When Horizon North Logistics Inc. went to name the new camp placed on the site of its Blacksand Executive Lodge – a 665-room facility completely destroyed by the Fort McMurray fire – the choice was clear: Phoenix.
But having risen from the ashes, how busy the Phoenix camp will be in the months ahead is an open question. There are hopes the facility will be occupied as workers travel into the region for maintenance jobs at nearby oil-sands sites. But the company has yet to sign a significant contract.
"It is commodity price driven," said Horizon North chief executive Rod Graham.
The global crude price drop and the resulting drive to slow or halt new projects, or look for cost reductions in Alberta's oil-sands region, means the remote work camp sector is grappling with a glut of unoccupied beds.
Industrial work camps have long played an critical role in Alberta's oil sands, as nomadic workers from across Canada fly in and out for jobs in oil-sands operations or construction. The oil-sands region is home to approximately 50,000 work-camp beds.
As crude prices increased and the competition for labour grew, oil-sands producers were willing to spend more to lure workers with private rooms and washrooms, higher-end finishings and recreational facilities including gyms and squash courts.
But in the era of $40-a-barrel oil, the work-camp industry is preoccupied with filling rooms, cost-cutting and shutting down camps that are no longer needed. As is the case with many other energy service companies, firms that specialize in work-camp services, such as Horizon North, Black Diamond Group Ltd. and Civeo Corp., have seen a share-price drop over the past two years.
Work-camp occupancy rates in the oil-sands region began slackening in 2015, according to Edmonton's Orissa Software Inc., which tracks work-camp occupancy in Western Canada and the United States. By the first quarter of 2016, occupancy in oil-sands regions stood at about 48 per cent.
"We've observed an unprecedented number of camp closures, a tightening of investment capital, a freeze or retraction of investment capital, and significant worldwide cuts in workforce sizes in the sector," Orissa said in a note about the North American market.
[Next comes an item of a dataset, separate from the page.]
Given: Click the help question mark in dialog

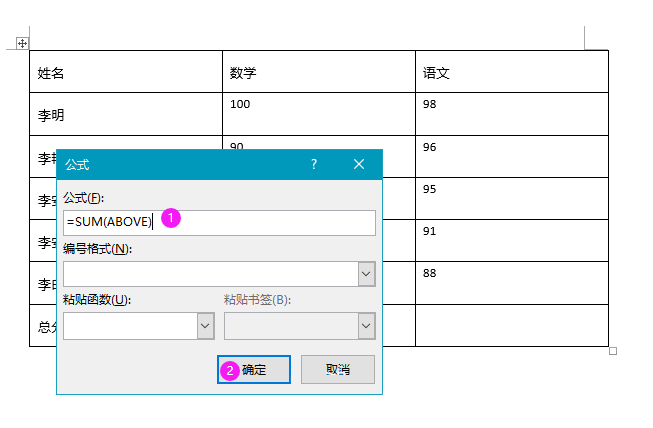Looking at the screenshot, I should click(313, 164).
"Mining camps have also contracted, as companies in these sectors continue to exercise caution and review of their operating strategies. Consequently, we've seen a precipitous drop in camp activity – though the freefall now appears to have perhaps hit bottom."
Construction of two major projects – Suncor Energy Inc.'s Fort Hills and Phase 3 of Canadian Natural Resources Ltd.'s Horizon site – is set to wrap up next year, which could lead to more vacant beds as construction trades pack up and head home. The planned building of multibillion-dollar liquefied natural gas (LNG) projects on the West Coast, which tantalized with the promise of more work for camp companies, is now far from certain.
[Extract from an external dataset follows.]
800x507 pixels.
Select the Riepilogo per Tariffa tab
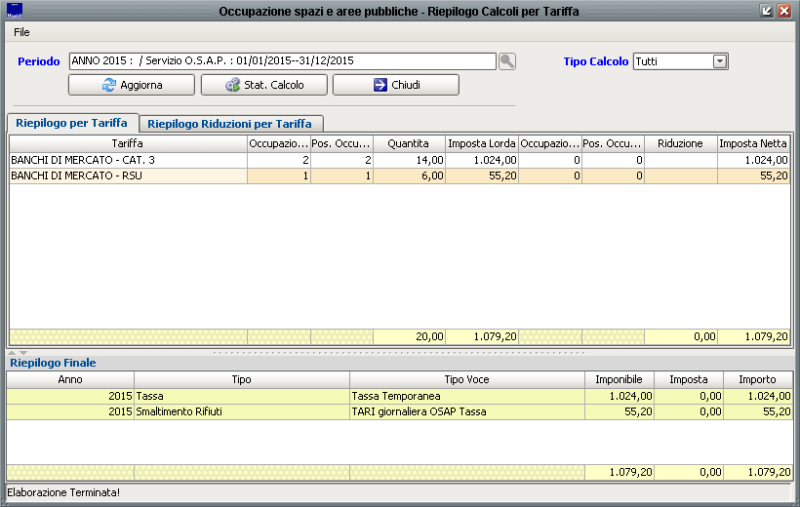[71, 123]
And in the summer, even more stock came onto the market when Royal Dutch Shell PLC listed its near-new, 1,200-person camp built for the now-cancelled Carmon Creek project for sale through Ritchie Bros. Auctioneers.
Described as "the size of a small town" – with a medical clinic, a bar lounge, executive-style rooms and fully equipped gym with an indoor running track – the high-end, Atco Ltd.-built facility likely cost $70-million to $80-million for Shell, according to industry sources.
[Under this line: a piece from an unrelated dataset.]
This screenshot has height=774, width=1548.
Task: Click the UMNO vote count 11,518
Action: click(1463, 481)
But the camp is located near Peace River, Alta., in the remote northwestern part of the province, and there is no obvious home for the facility, which will cost millions to transport to another site.
However, Shell spokesman Cameron Yost said there has been some interest in the facility. "We'd be open to all offers," he said, noting the camp could be sold as a whole or in parts. "What we're hoping to get for it is what the market is looking to pay."
There are some positive signs for camp companies with a strong presence in Alberta's oil sands. While no new investment is expected, the long duration of bitumen projects means even as North American crude prices linger well below $50 (U.S.) a barrel, oil-sands production continues.
The Blacksand lodge and Nexen Energy ULC's 150-person camp at Long Lake were destroyed in May's wildfire. But other work camps in northern Alberta made it through the massive blaze unscathed, aside from smoke damage. Once the fire was under control, occupancy bumped up as insurance adjusters, cleanup crews and aid organizations descended on the region.
The rebuilding of Fort McMurray has yet to begin in earnest. But once it does, construction workers will need a place to stay.
Mr. Graham believes that like other firms that service oil and gas producers, the work-camp sector "fits the profile" of being headed toward a period of consolidation.
Horizon North is not sitting still. In May, it acquired Okanagan Falls, B.C.-based Karoleena Inc., a manufacturer of high-end prefabricated modular homes, in its bid to push into the residential and commercial building spheres. The company is in talks with Fort McMurray property owners considering a prebuilt home as a replacement for houses destroyed in the fire.
But Mr. Graham said industrial work camps will always be integral to the company's business. "There will always be demand for what we provide."